- **Task requirements**
What is the number of lines in the entries that include the word "Pension"? Respond with the number only.

- **Data under study**
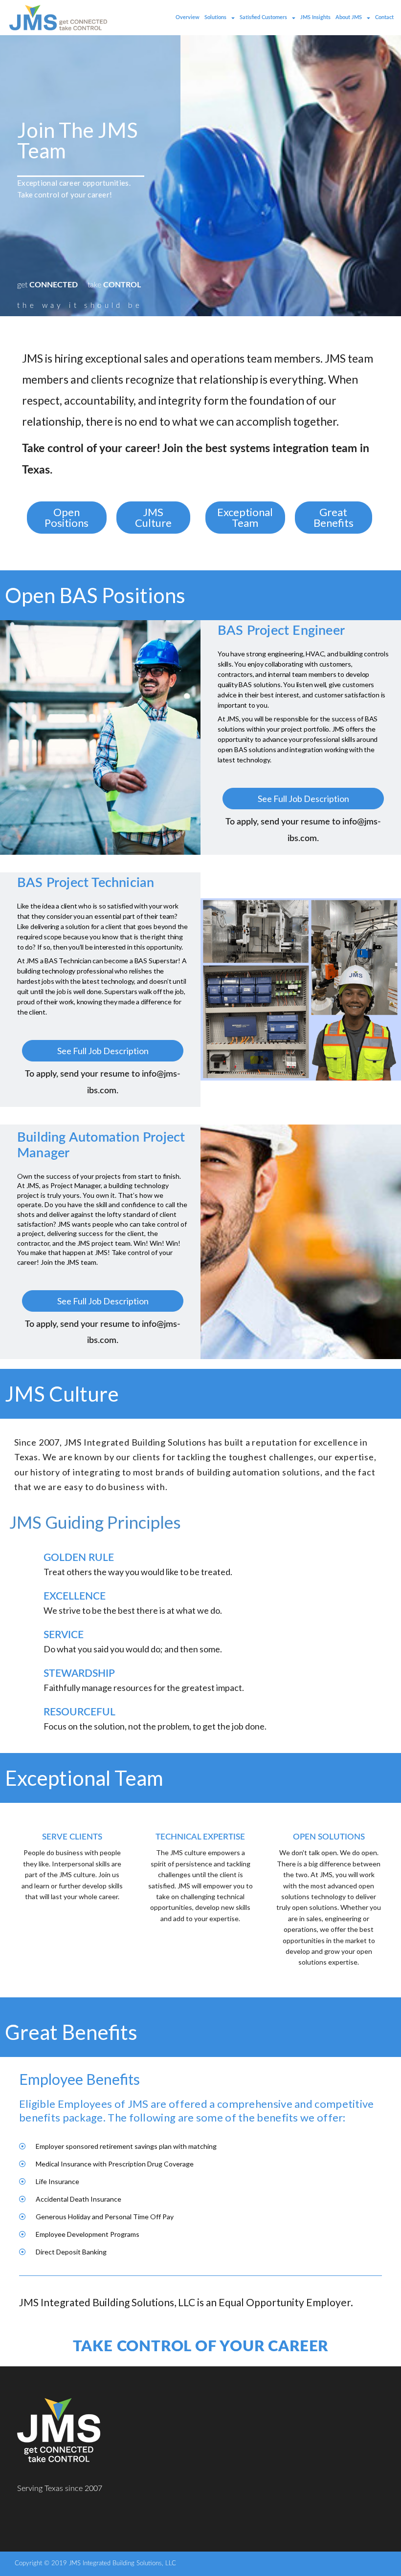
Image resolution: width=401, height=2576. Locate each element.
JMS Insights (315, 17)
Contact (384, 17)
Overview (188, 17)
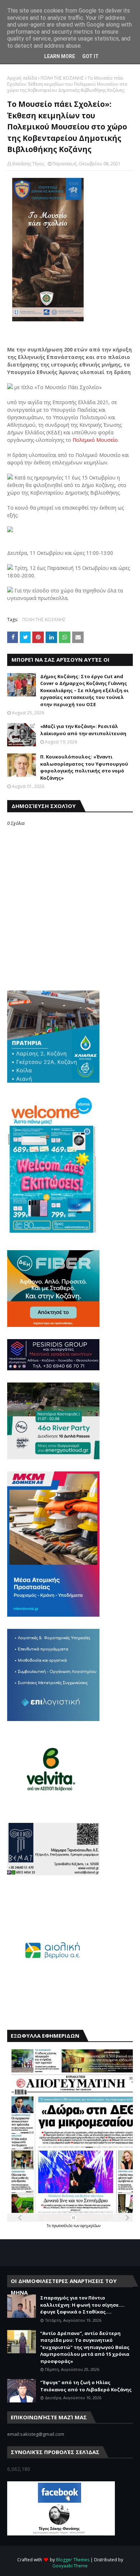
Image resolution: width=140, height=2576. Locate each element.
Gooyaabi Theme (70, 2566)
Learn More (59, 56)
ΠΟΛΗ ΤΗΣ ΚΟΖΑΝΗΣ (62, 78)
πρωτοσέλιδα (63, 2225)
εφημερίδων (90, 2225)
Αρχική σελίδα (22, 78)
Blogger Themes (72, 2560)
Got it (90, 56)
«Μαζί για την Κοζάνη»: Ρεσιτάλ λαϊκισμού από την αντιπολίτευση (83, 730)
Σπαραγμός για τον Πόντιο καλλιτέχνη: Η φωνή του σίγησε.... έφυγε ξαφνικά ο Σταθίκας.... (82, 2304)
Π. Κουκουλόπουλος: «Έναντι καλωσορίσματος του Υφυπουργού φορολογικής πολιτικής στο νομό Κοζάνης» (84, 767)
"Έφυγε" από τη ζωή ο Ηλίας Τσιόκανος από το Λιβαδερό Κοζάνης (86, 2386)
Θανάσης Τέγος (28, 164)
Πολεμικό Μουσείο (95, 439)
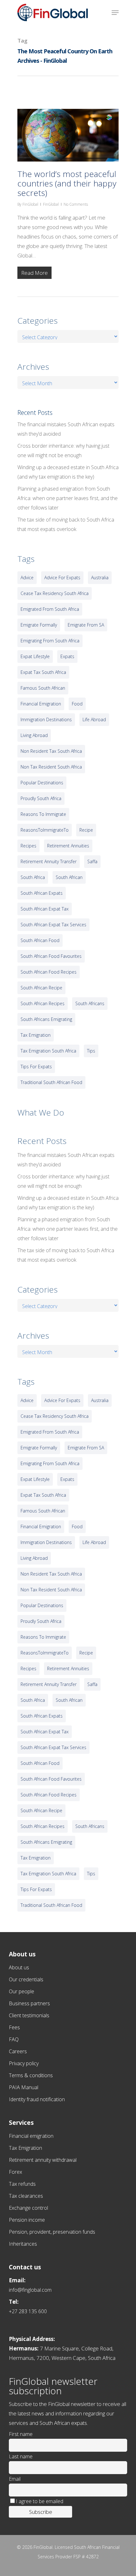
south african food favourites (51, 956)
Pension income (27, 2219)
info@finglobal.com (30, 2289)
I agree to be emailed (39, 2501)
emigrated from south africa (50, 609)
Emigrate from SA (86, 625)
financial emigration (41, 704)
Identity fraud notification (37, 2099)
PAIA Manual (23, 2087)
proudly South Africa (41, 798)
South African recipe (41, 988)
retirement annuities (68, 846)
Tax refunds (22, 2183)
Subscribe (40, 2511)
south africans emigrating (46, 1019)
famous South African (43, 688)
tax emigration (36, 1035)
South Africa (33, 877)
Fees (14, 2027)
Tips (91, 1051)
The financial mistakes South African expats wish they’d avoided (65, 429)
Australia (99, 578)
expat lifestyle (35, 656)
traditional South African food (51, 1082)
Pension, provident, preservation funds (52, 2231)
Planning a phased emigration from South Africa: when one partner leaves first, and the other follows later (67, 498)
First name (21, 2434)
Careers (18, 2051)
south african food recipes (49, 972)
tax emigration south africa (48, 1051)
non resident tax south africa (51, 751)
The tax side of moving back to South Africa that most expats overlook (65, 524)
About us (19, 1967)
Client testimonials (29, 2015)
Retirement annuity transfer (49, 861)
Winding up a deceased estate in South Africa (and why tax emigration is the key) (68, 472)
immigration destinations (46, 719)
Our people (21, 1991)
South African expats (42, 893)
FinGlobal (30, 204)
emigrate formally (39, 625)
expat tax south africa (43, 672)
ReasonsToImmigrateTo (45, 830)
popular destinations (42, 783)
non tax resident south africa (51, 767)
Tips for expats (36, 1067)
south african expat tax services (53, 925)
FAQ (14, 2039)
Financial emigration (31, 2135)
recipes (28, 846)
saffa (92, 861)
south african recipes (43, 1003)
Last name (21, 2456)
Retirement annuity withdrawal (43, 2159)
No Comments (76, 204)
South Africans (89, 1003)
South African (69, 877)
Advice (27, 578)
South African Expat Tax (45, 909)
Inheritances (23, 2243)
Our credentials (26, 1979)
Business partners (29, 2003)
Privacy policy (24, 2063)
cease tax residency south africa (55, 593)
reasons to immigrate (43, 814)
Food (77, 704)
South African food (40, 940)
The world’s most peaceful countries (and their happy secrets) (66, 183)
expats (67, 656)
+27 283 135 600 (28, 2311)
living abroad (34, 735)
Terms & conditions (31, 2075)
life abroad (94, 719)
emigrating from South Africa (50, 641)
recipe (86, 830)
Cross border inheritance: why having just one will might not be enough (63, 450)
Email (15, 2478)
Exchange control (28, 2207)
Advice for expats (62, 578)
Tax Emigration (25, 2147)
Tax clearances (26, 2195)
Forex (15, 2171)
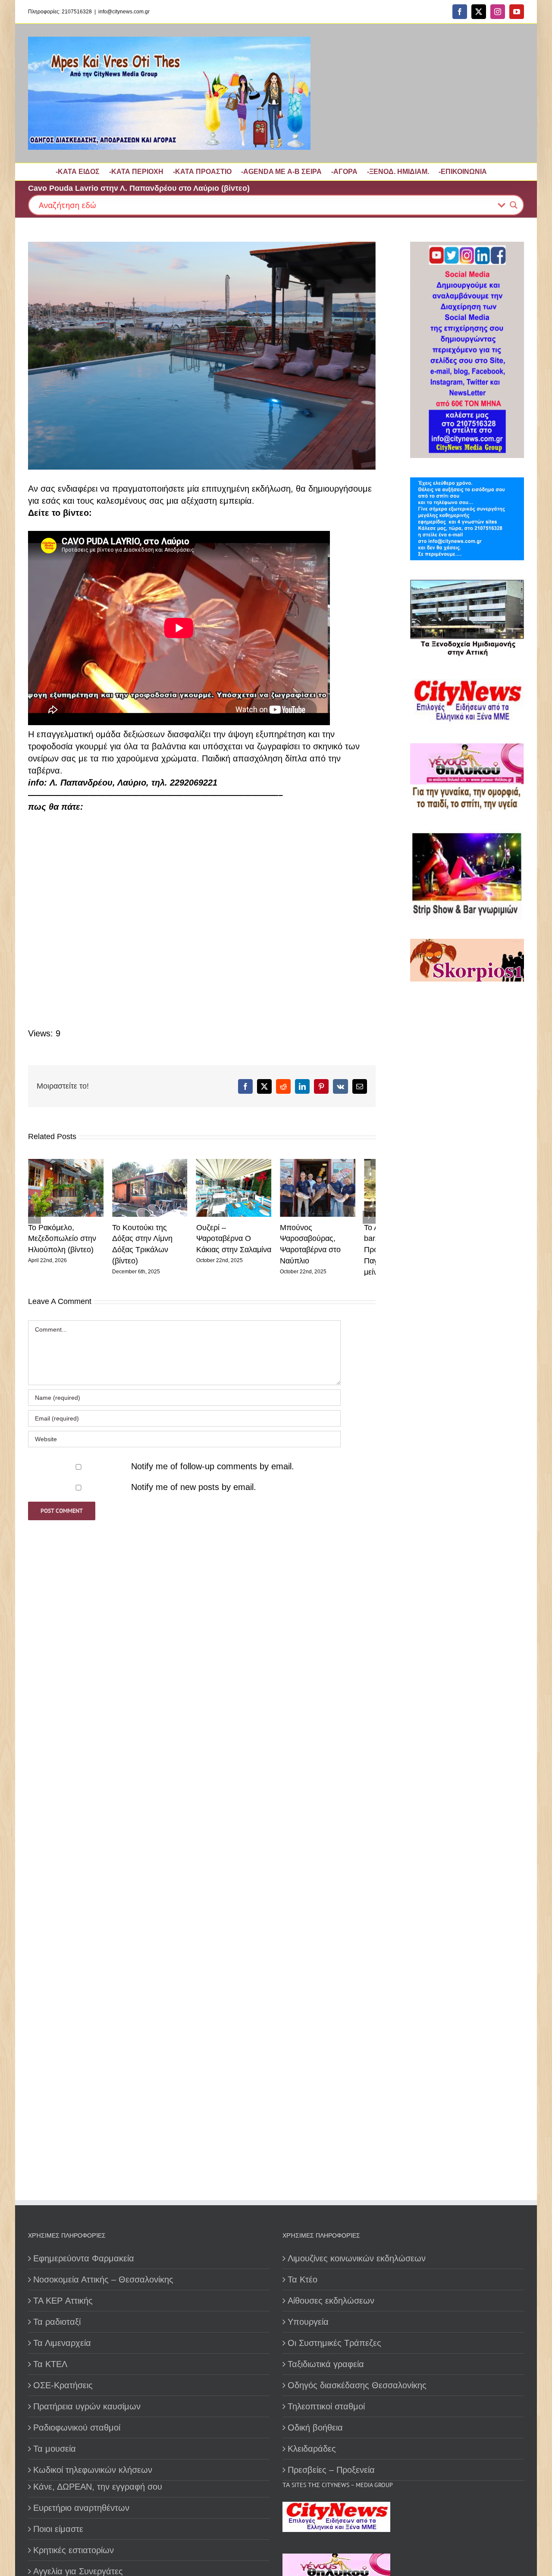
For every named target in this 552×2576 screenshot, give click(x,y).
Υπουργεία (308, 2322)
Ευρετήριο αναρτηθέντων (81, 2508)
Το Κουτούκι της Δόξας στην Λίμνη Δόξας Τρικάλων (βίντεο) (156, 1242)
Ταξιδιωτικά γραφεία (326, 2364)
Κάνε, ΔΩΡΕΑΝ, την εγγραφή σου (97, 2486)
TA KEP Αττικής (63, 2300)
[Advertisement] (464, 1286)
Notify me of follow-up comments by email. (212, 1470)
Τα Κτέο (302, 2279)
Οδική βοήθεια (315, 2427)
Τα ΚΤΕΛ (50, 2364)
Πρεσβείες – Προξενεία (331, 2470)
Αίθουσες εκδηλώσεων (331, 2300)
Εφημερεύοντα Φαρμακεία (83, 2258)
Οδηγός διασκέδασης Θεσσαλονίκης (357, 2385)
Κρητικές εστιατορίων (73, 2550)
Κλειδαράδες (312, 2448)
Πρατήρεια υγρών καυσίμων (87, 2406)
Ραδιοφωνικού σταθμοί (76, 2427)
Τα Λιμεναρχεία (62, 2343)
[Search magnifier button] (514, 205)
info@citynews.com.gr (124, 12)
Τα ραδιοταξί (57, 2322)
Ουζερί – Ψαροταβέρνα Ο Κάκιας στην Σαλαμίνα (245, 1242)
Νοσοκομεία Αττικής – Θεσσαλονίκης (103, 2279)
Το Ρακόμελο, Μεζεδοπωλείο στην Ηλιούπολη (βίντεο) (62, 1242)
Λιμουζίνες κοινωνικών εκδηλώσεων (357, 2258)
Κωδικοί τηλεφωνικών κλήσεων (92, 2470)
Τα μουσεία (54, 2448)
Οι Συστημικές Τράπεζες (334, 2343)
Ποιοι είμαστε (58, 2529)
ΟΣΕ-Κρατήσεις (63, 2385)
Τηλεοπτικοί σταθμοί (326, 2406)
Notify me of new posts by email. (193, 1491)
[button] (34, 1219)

- **Output for this task**
2